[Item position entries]
■ ■ ■
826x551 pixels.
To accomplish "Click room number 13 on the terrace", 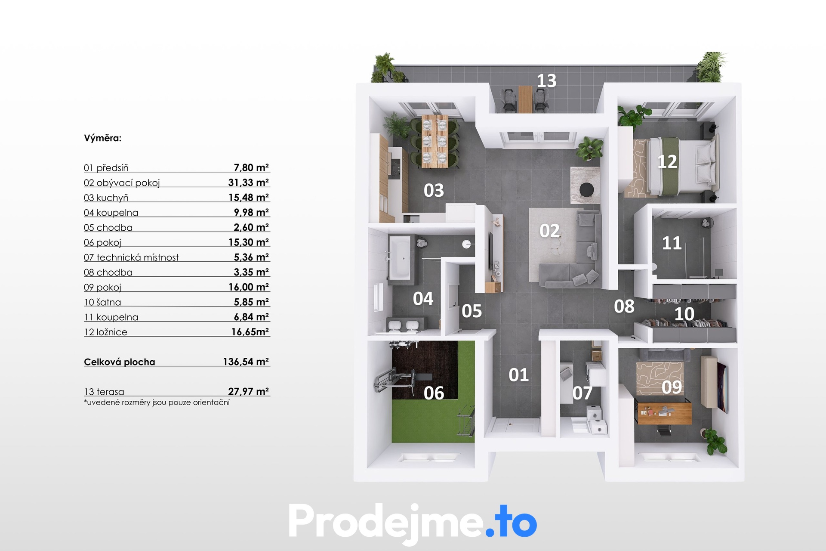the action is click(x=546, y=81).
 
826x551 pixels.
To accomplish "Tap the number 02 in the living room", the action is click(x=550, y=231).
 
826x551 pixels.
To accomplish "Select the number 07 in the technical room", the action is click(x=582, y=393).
■ ■ ■
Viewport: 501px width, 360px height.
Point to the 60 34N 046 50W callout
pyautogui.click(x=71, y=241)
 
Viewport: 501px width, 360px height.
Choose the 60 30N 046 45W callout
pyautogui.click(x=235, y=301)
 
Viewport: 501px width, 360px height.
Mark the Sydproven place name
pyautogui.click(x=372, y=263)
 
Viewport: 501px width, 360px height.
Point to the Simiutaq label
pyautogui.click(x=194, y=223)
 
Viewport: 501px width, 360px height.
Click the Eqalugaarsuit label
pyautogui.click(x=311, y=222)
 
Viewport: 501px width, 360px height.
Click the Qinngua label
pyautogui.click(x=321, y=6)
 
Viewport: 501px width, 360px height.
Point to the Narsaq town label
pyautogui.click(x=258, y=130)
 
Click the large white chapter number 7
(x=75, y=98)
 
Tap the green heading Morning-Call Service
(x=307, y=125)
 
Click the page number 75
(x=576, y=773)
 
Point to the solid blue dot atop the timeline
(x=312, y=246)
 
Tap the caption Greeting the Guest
■ ■ ■
== YOUR GOAL ==
How many lines of the data above contain the string "label", with case counting? Reply with the number only.

== FULL RESPONSE ==
4